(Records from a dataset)
__________

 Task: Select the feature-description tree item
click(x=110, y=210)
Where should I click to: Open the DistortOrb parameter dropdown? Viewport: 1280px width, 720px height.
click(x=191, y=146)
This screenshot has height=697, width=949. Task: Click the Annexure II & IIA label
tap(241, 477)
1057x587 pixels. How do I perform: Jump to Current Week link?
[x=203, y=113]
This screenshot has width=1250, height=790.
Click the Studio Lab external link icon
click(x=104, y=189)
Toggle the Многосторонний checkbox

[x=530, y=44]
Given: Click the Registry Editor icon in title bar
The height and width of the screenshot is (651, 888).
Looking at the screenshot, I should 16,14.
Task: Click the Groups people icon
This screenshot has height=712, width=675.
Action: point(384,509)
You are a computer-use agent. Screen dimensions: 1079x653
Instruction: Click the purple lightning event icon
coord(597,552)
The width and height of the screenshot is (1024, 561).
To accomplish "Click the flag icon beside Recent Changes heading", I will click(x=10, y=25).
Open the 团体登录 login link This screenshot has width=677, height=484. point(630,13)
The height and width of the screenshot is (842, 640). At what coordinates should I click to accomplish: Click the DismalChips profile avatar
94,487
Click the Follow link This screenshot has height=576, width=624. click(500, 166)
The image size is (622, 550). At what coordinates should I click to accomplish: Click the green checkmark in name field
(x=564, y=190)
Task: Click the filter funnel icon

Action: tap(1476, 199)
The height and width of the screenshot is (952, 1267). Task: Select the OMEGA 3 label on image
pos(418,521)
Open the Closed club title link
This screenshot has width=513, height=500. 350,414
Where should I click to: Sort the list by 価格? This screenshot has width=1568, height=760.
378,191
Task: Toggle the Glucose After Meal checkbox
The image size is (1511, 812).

__________

*Problem to work on*
Exactly as they stand, write out all of the entries.

*Answer box*
 Task: Select the feature-description tree item
click(x=110, y=210)
Where should I click to: Open the DistortOrb parameter dropdown? Viewport: 1280px width, 720px height.
click(x=191, y=146)
This screenshot has height=697, width=949. Task: Click the Annexure II & IIA label
tap(241, 477)
1057x587 pixels. How do I perform: Jump to Current Week link?
[x=203, y=113]
This screenshot has width=1250, height=790.
Click the Studio Lab external link icon
click(x=104, y=189)
Toggle the Многосторонний checkbox

[x=530, y=44]
Given: Click the Registry Editor icon in title bar
The height and width of the screenshot is (651, 888).
Looking at the screenshot, I should 16,14.
Task: Click the Groups people icon
This screenshot has height=712, width=675.
Action: point(384,509)
You are a computer-use agent. Screen dimensions: 1079x653
Instruction: Click the purple lightning event icon
coord(597,552)
The width and height of the screenshot is (1024, 561).
To accomplish "Click the flag icon beside Recent Changes heading", I will click(x=10, y=25).
Open the 团体登录 login link This screenshot has width=677, height=484. point(630,13)
The height and width of the screenshot is (842, 640). At what coordinates should I click to accomplish: Click the DismalChips profile avatar
94,487
Click the Follow link This screenshot has height=576, width=624. click(500, 166)
The image size is (622, 550). At what coordinates should I click to accomplish: Click the green checkmark in name field
(x=564, y=190)
Task: Click the filter funnel icon

Action: tap(1476, 199)
The height and width of the screenshot is (952, 1267). Task: Select the OMEGA 3 label on image
pos(418,521)
Open the Closed club title link
This screenshot has width=513, height=500. 350,414
Where should I click to: Sort the list by 価格? This screenshot has width=1568, height=760.
378,191
Task: Toggle the Glucose After Meal checkbox
The image size is (1511, 812).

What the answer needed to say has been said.